Vous pouvez forcer mille personnes à faire mille choses, mais vous ne pourrez forcer quiconque à s’intéresser véritablement à quelque chose ㅡsi quelqu’un s’y intéresse, cela vient purement de ce qu’ils est. Vous pourrez les amener sur une douce pente afin qu’ils vous écoutent puis partagent vos idées. Mais s’ils ne veulent pas, ils ne veulent pas. Vous ne pouvez contrôler la direction de leurs pensées.

Conclusion : la curiosité est plus forte que tout.

Plus forte que nous aussi parfois !

C’est pourquoi on l’a depuis longtemps dépréciée, ce “vilain défaut” qui nous rappelle que notre existence est issue de ce merveilleux désir de connaître ㅡpéché originel.
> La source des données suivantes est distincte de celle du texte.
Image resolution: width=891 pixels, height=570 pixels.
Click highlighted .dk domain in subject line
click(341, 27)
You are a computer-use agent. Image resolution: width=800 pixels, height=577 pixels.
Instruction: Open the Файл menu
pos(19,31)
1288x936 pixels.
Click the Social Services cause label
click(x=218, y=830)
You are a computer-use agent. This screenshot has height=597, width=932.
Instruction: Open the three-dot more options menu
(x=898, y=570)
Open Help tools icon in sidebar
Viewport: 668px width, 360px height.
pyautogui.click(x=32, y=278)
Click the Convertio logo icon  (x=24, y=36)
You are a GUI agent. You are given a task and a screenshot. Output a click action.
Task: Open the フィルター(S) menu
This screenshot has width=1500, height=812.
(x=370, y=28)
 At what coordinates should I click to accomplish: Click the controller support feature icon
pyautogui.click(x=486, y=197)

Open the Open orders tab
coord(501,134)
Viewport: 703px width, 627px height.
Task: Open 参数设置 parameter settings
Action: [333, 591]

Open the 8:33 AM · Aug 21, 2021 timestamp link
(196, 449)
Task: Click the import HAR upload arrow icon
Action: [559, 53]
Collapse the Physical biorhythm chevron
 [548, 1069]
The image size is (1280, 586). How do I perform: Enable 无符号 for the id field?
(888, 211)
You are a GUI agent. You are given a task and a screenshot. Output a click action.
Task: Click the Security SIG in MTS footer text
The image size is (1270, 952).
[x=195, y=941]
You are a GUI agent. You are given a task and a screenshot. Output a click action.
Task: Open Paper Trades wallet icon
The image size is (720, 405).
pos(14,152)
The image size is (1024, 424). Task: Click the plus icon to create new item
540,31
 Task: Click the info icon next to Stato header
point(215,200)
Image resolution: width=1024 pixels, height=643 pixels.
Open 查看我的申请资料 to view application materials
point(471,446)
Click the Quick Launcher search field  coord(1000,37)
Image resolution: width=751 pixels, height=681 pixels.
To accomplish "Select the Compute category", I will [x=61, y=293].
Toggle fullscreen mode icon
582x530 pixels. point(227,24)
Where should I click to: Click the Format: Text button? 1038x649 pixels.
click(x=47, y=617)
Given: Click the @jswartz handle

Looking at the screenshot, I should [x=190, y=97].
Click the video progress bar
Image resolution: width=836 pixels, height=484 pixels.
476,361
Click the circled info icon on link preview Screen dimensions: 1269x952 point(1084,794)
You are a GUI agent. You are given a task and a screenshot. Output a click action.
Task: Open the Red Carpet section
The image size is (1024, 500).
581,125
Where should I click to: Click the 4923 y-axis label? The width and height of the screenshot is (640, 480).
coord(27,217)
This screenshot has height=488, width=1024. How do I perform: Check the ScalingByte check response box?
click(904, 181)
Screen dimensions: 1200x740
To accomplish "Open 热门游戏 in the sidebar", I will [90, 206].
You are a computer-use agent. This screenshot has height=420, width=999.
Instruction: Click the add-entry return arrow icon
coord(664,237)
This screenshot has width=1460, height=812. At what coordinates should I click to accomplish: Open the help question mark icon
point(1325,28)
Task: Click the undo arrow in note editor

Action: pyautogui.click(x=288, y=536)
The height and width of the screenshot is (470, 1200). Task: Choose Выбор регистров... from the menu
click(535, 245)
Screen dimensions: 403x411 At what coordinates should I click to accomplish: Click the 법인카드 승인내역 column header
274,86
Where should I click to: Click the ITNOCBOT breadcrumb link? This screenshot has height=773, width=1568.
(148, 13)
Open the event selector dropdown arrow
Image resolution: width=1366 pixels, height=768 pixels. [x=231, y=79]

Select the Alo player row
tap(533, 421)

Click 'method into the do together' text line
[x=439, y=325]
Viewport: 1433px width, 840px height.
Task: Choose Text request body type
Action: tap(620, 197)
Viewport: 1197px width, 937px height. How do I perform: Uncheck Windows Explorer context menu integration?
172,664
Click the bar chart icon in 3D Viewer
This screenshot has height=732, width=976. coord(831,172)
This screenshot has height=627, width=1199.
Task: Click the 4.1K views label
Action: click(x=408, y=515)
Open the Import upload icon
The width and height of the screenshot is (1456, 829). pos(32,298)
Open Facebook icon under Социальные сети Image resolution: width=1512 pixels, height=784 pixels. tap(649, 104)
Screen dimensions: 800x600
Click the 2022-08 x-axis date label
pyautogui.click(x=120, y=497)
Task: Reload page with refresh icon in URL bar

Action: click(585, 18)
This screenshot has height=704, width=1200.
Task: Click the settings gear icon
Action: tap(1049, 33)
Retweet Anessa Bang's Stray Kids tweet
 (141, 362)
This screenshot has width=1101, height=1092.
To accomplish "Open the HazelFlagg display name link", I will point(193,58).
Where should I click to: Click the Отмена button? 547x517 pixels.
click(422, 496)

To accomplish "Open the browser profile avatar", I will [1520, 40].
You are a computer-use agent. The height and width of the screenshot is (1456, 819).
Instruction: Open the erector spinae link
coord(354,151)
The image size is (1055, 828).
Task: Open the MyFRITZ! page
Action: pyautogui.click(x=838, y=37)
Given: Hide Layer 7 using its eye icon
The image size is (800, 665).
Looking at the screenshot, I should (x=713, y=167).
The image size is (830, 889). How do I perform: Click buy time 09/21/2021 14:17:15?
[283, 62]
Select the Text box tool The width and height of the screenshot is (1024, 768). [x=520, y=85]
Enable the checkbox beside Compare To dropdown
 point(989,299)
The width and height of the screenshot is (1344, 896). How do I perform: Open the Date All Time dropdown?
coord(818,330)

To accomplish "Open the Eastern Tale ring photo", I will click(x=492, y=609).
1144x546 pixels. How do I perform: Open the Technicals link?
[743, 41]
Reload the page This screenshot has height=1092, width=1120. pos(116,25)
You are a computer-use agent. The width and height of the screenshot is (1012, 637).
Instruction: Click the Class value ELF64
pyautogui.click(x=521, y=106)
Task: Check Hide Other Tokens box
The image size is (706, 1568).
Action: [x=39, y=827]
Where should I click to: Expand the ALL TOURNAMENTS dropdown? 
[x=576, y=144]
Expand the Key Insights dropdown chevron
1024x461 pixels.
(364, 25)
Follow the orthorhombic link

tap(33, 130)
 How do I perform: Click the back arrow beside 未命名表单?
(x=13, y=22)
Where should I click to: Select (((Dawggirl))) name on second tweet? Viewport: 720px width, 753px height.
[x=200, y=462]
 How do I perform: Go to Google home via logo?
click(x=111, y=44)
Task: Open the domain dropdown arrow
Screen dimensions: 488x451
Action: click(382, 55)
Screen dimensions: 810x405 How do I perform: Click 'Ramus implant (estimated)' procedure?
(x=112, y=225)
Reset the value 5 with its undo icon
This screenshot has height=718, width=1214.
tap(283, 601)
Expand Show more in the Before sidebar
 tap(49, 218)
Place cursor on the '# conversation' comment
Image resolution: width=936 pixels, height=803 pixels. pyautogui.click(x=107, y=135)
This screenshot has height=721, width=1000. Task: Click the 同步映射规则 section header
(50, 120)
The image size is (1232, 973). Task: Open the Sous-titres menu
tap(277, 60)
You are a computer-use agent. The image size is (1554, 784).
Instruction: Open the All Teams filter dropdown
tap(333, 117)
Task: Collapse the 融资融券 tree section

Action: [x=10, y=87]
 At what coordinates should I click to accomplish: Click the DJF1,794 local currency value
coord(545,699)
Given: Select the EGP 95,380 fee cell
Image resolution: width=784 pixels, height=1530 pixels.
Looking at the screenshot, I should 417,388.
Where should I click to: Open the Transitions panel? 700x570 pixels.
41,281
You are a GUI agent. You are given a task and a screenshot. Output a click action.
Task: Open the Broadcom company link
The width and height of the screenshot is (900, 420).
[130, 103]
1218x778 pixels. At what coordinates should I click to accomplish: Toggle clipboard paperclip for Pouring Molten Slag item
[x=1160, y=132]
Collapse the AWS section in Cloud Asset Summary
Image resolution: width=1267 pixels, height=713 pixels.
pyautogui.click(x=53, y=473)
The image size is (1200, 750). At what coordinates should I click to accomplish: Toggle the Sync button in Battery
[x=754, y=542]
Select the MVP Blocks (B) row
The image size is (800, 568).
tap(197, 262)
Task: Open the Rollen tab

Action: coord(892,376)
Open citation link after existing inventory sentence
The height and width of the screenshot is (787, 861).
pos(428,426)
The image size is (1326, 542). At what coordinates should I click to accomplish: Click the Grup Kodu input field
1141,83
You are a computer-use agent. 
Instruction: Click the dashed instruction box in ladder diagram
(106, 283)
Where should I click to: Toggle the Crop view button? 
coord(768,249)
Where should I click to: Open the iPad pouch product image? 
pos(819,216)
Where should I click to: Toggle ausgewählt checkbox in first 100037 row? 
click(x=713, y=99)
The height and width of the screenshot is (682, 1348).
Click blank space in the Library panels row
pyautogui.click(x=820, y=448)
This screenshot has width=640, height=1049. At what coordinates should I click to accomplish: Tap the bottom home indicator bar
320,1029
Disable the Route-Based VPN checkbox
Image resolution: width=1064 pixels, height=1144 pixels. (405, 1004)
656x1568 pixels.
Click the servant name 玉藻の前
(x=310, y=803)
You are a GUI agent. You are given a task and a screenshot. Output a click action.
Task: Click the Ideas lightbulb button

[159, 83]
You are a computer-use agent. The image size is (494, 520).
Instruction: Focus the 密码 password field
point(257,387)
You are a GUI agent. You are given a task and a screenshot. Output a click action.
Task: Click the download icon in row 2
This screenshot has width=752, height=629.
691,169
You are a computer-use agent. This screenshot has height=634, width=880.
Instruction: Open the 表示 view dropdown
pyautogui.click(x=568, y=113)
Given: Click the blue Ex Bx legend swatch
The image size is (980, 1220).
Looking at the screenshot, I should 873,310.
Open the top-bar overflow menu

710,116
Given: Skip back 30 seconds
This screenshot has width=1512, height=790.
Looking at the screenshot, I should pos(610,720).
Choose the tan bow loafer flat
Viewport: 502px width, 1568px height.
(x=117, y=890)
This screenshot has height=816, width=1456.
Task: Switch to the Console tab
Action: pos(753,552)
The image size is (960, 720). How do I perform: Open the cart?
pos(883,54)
Qui dit curiosité, désir de connaître, d’explorer, d’approfondir, de pratiquer, dit plus de bonheur, d’intelligence et d’épanouissement. C’est le plus beau des trésors, la plus grande beauté qui puisse s’exprimer en chacun de nous, et que nous nous devons absolument de protéger amoureusement chez chaque enfant !

Dans le prochain épisode, je vous montrerai comment préserver votre curiosité et celle de vos enfants :-)

A bientôt !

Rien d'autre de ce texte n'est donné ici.